- **Exercise details**: Each entry should be returned exactly as written, with no pictures carried over.

- **Saved entries**:
* * * * * * * * *

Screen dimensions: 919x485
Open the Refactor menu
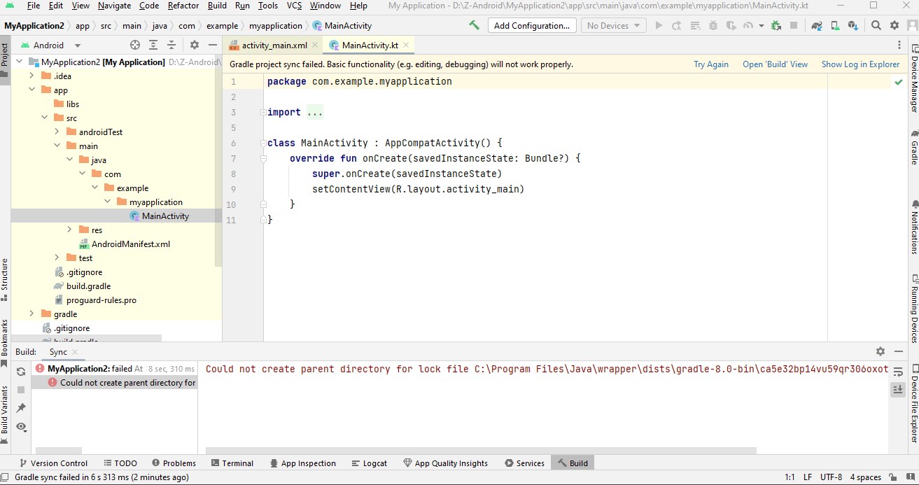click(183, 6)
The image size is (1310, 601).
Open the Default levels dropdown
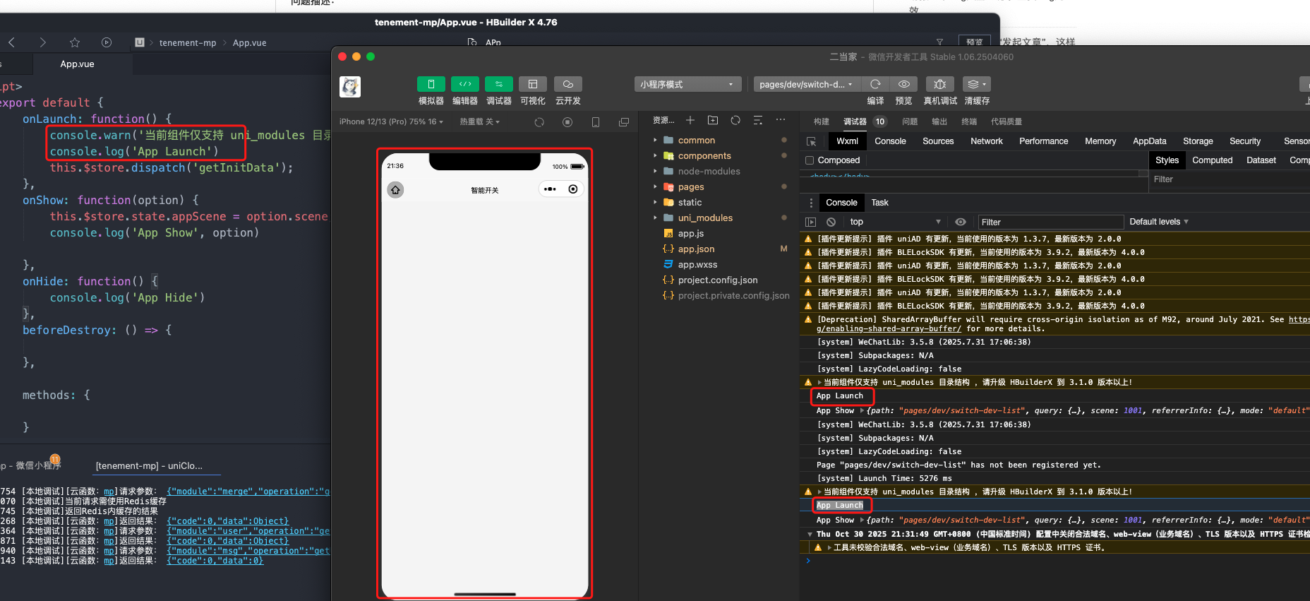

* * * * * * * * *

- **Answer to this task**:
Screen dimensions: 919x485
Open the Refactor menu
click(183, 6)
The image size is (1310, 601).
Open the Default levels dropdown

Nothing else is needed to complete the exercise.